Gruppo Impianti Solari chiede tavolo di confronto ai Ministeri. Obiettivo: 2 miliardi di investimenti e 3mila posti di lavoro

Il Gruppo Impianti Solari (GIS) è un gruppo di 10 imprese del Lazio che si occupano di sviluppo e installazione di impianti fotovoltaici. Il Gruppo ha inviato una lettera aperta al Ministero dei Beni Culturali e al Ministero della Transizione Ecologica, chiedendo un tavolo di confronto. Quali sono gli argomenti che si intendono discutere in sede ministeriale?

  • Le dilatate tempistiche di autorizzazione dei progetti di energie rinnovabili;
  • il mancato coordinamento tra gli enti coinvolti.

Le aziende del Gruppo affermano di avere investito molto nel territorio negli ultimi 3 anni, in linea con il Piano Energetico Nazionale e per raggiungere gli obiettivi del Green Deal europeo per il 2030. I progetti hanno avuto un ottimo riscontro per la Valutazione di Impatto Ambientale da parte della Regione Lazio, l’Autorizzazione Unica Provinciale e il PAUR regionale, accanto agli enti della Conferenza dei Servizi.

Lo stop della Soprintendenza ai beni archeologici

Purtroppo, però, tutto sarebbe stato bloccato dalla Soprintendenza ai Beni Archeologici e Paesaggistici della Provincia di Viterbo. La Soprintendenza è contraria ai progetti fotovoltaici installati sul suolo e, quindi, non può essere data alcuna prescrizione o suggerita alcuna modifica per portare avanti gli impianti fotovoltaici.

Se i progetti andassero a buon fine, invece, secondo il Gruppo ci sarebbero 3.000 nuovi posti di lavoro, oltre a 2 miliardi di euro di investimenti che andrebbero persi. Infatti, gli impianti sarebbero a costo zero per i cittadini, perché si sostengono vendendo l’elettricità prodotta dagli impianti stessi.

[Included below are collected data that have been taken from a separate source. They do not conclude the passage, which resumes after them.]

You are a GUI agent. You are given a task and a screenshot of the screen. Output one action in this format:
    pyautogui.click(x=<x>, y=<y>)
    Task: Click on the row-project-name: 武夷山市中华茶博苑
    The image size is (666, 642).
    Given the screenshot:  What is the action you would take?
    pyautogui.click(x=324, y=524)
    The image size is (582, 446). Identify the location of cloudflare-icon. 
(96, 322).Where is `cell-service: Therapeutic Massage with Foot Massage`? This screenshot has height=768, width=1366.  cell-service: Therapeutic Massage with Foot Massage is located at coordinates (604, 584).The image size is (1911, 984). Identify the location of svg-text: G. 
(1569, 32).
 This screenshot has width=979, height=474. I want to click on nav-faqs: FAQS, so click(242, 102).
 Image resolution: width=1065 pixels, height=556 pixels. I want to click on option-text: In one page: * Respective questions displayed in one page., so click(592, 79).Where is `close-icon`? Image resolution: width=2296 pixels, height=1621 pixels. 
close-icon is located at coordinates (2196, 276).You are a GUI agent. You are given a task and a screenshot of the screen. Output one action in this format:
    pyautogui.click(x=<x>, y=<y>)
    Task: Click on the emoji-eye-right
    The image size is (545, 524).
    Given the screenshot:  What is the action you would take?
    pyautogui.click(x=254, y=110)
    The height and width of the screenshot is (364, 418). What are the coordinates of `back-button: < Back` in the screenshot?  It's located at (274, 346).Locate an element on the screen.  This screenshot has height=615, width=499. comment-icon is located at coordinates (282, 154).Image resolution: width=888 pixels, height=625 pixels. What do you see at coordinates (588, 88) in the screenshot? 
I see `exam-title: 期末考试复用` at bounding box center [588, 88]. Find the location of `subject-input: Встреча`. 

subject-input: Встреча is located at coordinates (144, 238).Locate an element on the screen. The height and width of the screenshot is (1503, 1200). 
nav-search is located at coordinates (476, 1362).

Quindi, ora il Gruppo vuole un tavolo di confronto con i Ministeri deputati, quello della Transizione Energetica (Mite) e quello per la Tutela dei Beni Archeologici (Mibact), attraverso un incontro con la Direzione Generale e coinvolgendo anche il Mise (infatti, il Ministero dello Sviluppo Economico aveva già dato parere favorevole).

Secondo il Gruppo, i progetti sono un contributo essenziale all’economia locale, alla decarbonizzazione e alla transizione ecologica, ma rimangono al di fuori delle aree sottoposte a vincoli e sono sviluppati su terreni di basso valore produttivo agronomico.